My last day, not including Friday was back on February 12th.  He did two more days after that date although not in a row.  His last day was Feb. 18th.  Then last Friday when he got home from work he made me get up.  I said it didn't make sense to me since I knew neither of us would do anything over the weekend and I was right.  But still I got up and we worked out.

Then today after he got home he got me up again.  I really, really didn't want to get up but it's good that I did of course.  I can't say I'm glad, as he asked me if I was, but I feel good that he did it.  I'm a little sore but that's good as well.

Hopefully this means we'll get back in the swing of things again. 

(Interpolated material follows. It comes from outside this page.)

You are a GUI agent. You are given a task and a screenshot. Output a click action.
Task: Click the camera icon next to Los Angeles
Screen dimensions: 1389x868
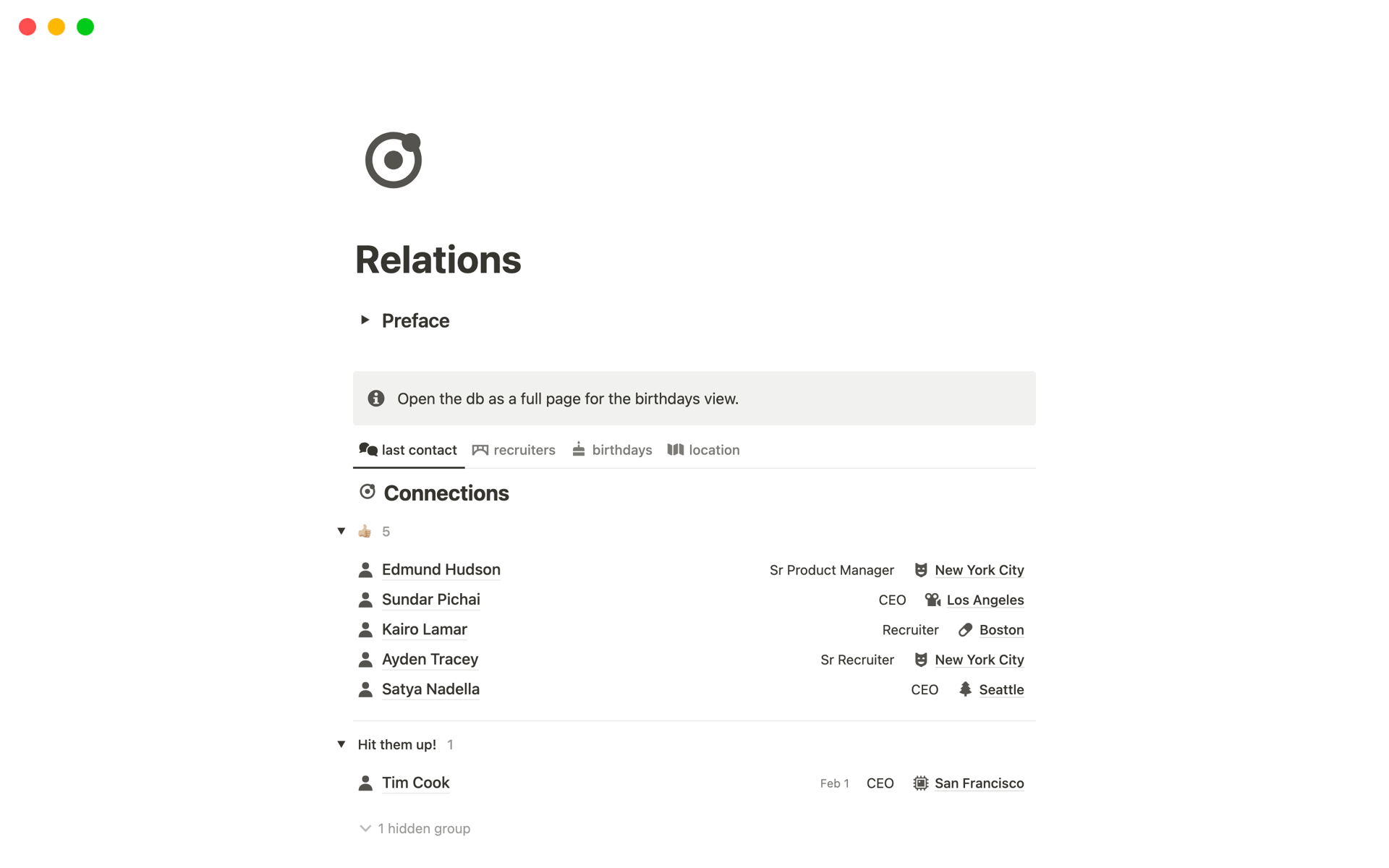pyautogui.click(x=933, y=600)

One thing I am glad about though is that I didn't gain any weight in the last month.  I was fluctuating between 184 and 186 for all of those weeks of working out which was really frustrating.  Then after we stopped I actually lost 2 pounds down to 182.  Every time I weighed myself I was 182 until just over a week ago.  When I got back on I was back at 184.  On Friday I was at 184 too.  Then this morning I was at 183 even.  The others were point something but I can't remember what.

My jeans are fitting looser.  The two I wear are both size 16.  One is a skinny jean and low rise though and before I couldn't wear them without having a muffin top when standing.  Now there's no muffin top and they don't hurt to sit in.  My other pair is actually loose.  I have to wash them more often than I normally would just to firm them back up.  But I haven't lost enough to fit in my 14's yet.  That's at least another 10 pounds or so I think.  Maybe more.

Several years now into this blog and I haven't done at all what I wanted to.  That saddens me sometimes.  I was really hoping by having this I'd be more inclined to keep at it.  But obviously I haven't given up or I wouldn't continue to post from time to time about my ups and downs.  Or should I say post about the good, the bad and the ugly.

Right now I feel I'm in the good part.  My weight is at the low 180's still but I'm still not giving up.  I know I can do it.  I lost weight before back in '09.  I was down to 162 and still had more to go but I was looking pretty good and feeling even better.  So I just have to keep that in mind and continue working at it.